Access to and outcomes of HCT for adult underserved populations have improved over time, but African American and other pediatric patients still experience a significant disparity
According to research presented at the 63rd American Society of Hematology (ASH) Annual Meeting and Exposition, rates of autologous and allogeneic hematopoietic cell transplants (HCT) have increased more rapidly among African American, Hispanic, and other underserved populations than among non-Hispanic whites from 2009 to 2018. However, a challenge still exists to close the gaps in overall survival for African American and other pediatric patients.

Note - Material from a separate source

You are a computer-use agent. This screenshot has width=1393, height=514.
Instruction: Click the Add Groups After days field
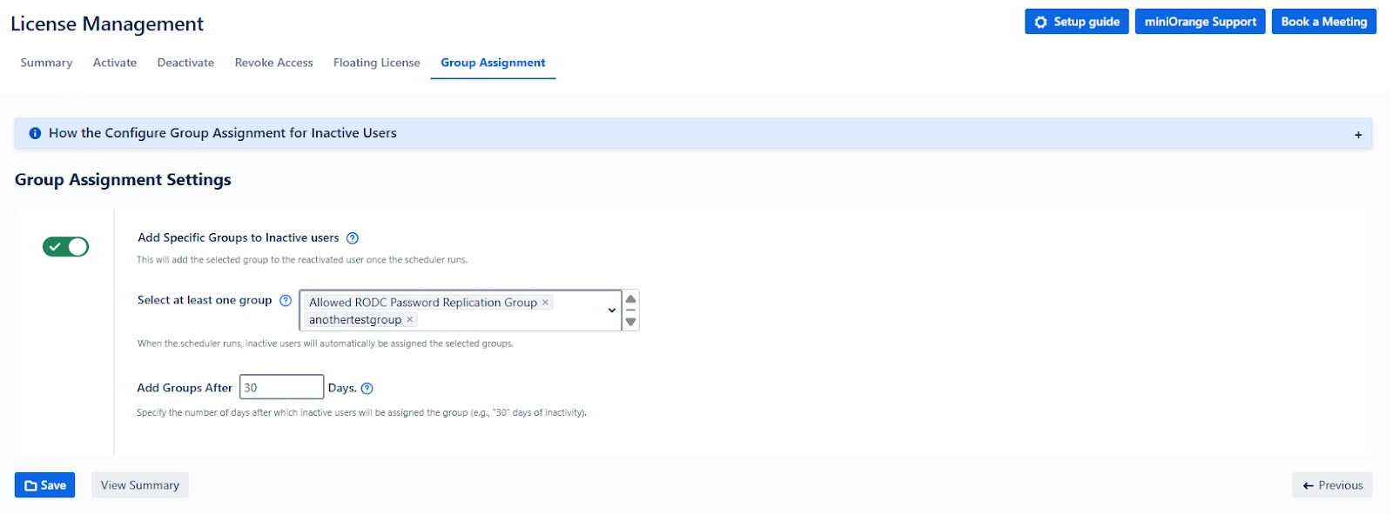(x=281, y=388)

There has been an increase in autologous and allogeneic HCT worldwide and improvement in outcomes after HCT for most hematologic disorders over time. Racial and ethnic disparities in access and outcomes of HCT have been well documented, with substantial effort taken to mitigate these disparities. This research looked at whether there have been improvements in the utilization and outcomes after HCT between whites and underserved populations over time.
The study used data from the CIBMTR® (Center for International Blood and Marrow Transplant Research®) on all patients for any disease who had their first HCT between 2009 and 2018 and consented for research through the CIBMTR. The CIBMTR is a research collaboration between the National Marrow Donor Program®/Be The Match® and Medical College of Wisconsin.
Provider reported race and ethnicity were divided into non-Hispanic white (NWH), African American (AA), Hispanic and other (Asian, Pacific Islander and Native American). Individuals who had missing race/ethnicity information or had a syngeneic transplant (identical twin donor) were excluded. The total sample included 80,080 patients who received an autologous HCT and 60,412 patients who received an allogeneic HCT.
Results showed a higher rate of increase in the volume of HCTs for AA and Hispanic patients compared to NHW patients, and higher rate of increase than the rate of change in U.S. population growth. This suggests progress in closing disparities and gaps to HCT access. Improvement was seen in all groups, and no significant difference in 2-year chance of survival after HCT for adults was observed between any racial or ethnic group and NHW patients. However, researchers observed a worse chance of 2-year survival was observed across all time points for pediatric patients who were AA or other races or ethnicities undergoing allogeneic HCT compared to NHW patients.
This large population-based study highlights the improvement in the volumes and outcomes of HCT in adults over time. Progress is reflected in higher rates of increase in racial/ethnic minority groups and comparable survival across these groups compared to two prior registry studies. In pediatric patients, however, there is a continued gap in outcomes between AA and NHW patients. The researchers express a need for further understanding as to why disparities persist and a continued focus on improving access and outcomes to HCT.